**Problem 1:** Do the following statements agree with the quantization text below? (a) OBQ handles each row of the weight matrix independently. (b) OBQ quantizes every weight in a row in a single step. (c) The expression for L_q is described as the saliency of weight w_q. For each statement, answer yes or no and quote the words from the text that decide it.
**Problem 2:** Quote the quantization text word for word, starting at "Finding $ \delta" and stopping after "w_q $ to zero.".

**Reading text:**

==========

Finding $ \delta w $

Now, substitute $ \lambda $ back into the expression for $ \delta w $:

$$ \delta w = -\frac{w_q}{e_q^T H^{-1} e_q} H^{-1} e_q $$

This is the optimal weight change that minimizes the increase in error while setting $ w_q $ to zero.

Final Change in Error ($ L_q $)

Now, we compute the resulting change in error $ \delta E $ by substituting $ \delta w $ into the second-order Taylor expansion of the error function:

$$ \delta E = \frac{1}{2} \delta w^T H \delta w $$

Substitute $ \delta w = -\frac{w_q}{e_q^T H^{-1} e_q} H^{-1} e_q $ into this:

$$ \delta E = \frac{1}{2} \left(-\frac{w_q}{e_q^T H^{-1} e_q} H^{-1} e_q \right)^T H \left(-\frac{w_q}{e_q^T H^{-1} e_q} H^{-1} e_q \right) $$

Simplifying:

$$ \delta E = \frac{1}{2} \frac{w_q^2}{(e_q^T H^{-1} e_q)^2} \left( e_q^T H^{-1} H H^{-1} e_q \right) $$

Since $ H^{-1} H = I $, this becomes:

$$ \delta E = \frac{1}{2} \frac{w_q^2}{e_q^T H^{-1} e_q} $$

This is the final expression for the change in error due to setting $ w_q $ to zero, which we denote as $ L_q $:

$$ L_q = \frac{1}{2} \frac{w_q^2}{(H^{-1})_{qq}} $$

where $ (H^{-1})_{qq} = e_q^T H^{-1} e_q $ is the diagonal element of the inverse Hessian matrix corresponding to weight $ w_q $. This final equation represents the “saliency” or importance of weight $ w_q $ in the network.

2. Optimal Brain Quantization (OBQ)

2.1. Row-wise Independent Quantization

OBQ simplifies the problem by treating each row $ \mathbf{w} $ of $ \mathbf{W} $ independently. This is reasonable because in a fully connected layer, each output neuron corresponds to one row of $ \mathbf{W} $, and the neurons operate independently given the inputs.

Objective per row:

$$ \underset{\mathbf{w}_c}{\text{argmin}} , | \mathbf{w}\mathbf{X} - \mathbf{w}_c \mathbf{X} |_2^2 $$

2.2. Quadratic Formulation

The error for each row can be expressed as:

$$ E(\mathbf{w}_c) = | \mathbf{w}\mathbf{X} - \mathbf{w}_c \mathbf{X} |_2^2 = (\mathbf{w} - \mathbf{w}_c) \mathbf{H} (\mathbf{w} - \mathbf{w}_c)^\top $$

Where:

$ \mathbf{H} = \mathbf{X}\mathbf{X}^\top $: The Hessian matrix for this quadratic form.
$ \mathbf{w} $: Original weights (vector).
$ \mathbf{w}_c $: Quantized weights (vector).

The Hessian $ \mathbf{H} $ captures the second-order derivatives of the error with respect to $ \mathbf{w}_c $.

2.3. Greedy Quantization

OBQ quantizes one weight at a time:

Select weight to quantize: Choose the weight that, when quantized, results in the smallest increase in the error $ E $.
Update remaining weights: Adjust the unquantized weights to compensate for the error introduced by quantizing the selected weight.

==========

**Provided material:**
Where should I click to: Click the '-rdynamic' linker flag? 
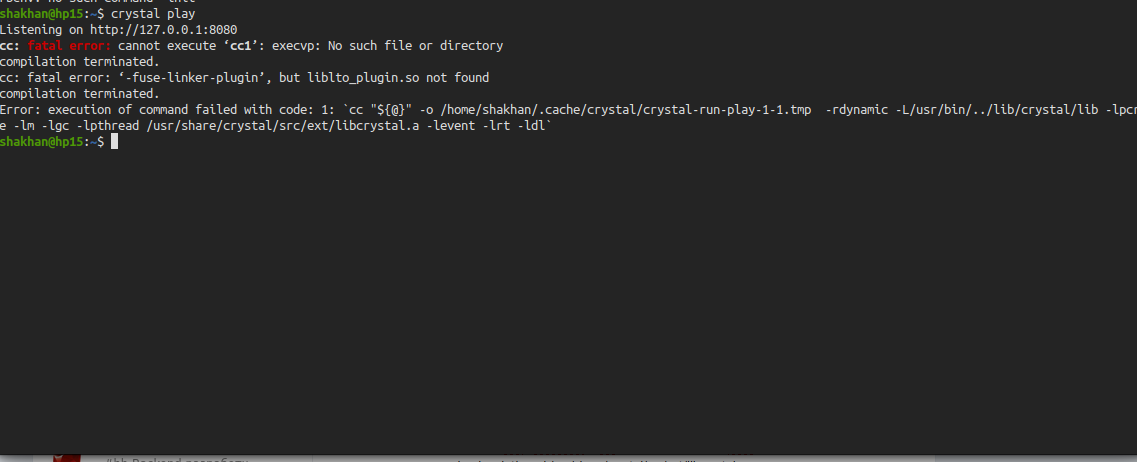[x=858, y=110]
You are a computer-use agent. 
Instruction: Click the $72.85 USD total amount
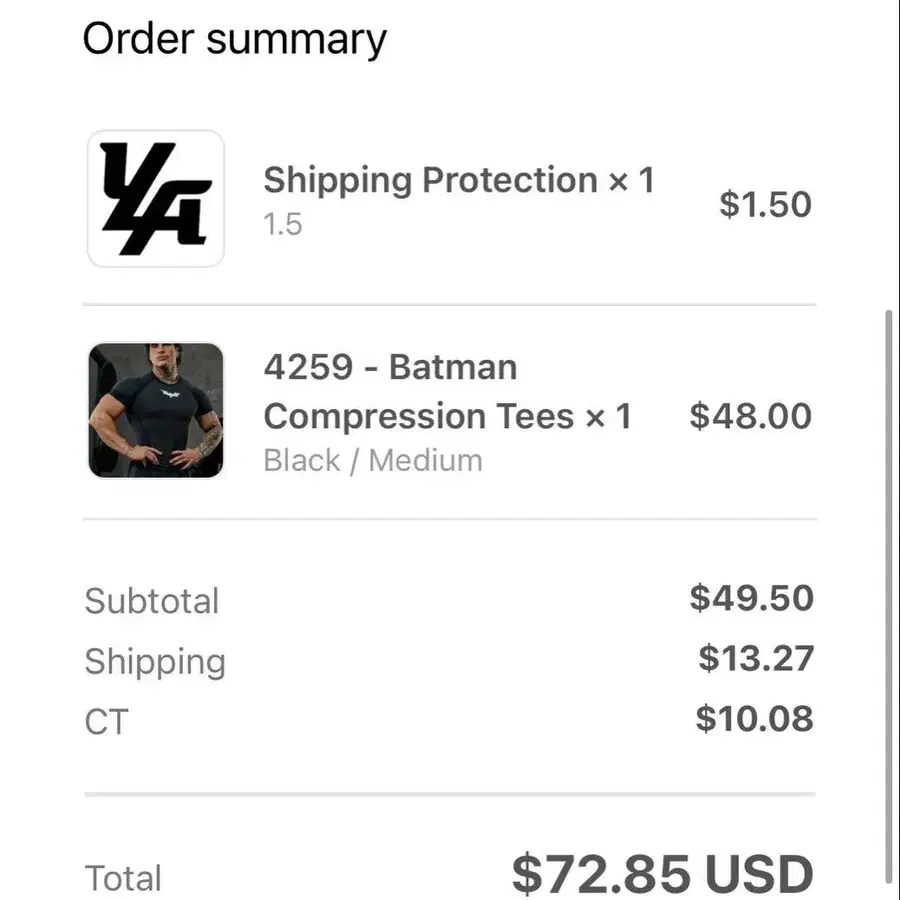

==========

**Task output 1:**
(a) Yes: "OBQ simplifies the problem by treating each row $ \mathbf{w} $ of $ \mathbf{W} $ independently."
(b) No: "OBQ quantizes one weight at a time:"
(c) Yes: "This final equation represents the “saliency” or importance of weight $ w_q $ in the network."

**Task output 2:**
Finding $ \delta w $

Now, substitute $ \lambda $ back into the expression for $ \delta w $:

$$ \delta w = -\frac{w_q}{e_q^T H^{-1} e_q} H^{-1} e_q $$

This is the optimal weight change that minimizes the increase in error while setting $ w_q $ to zero.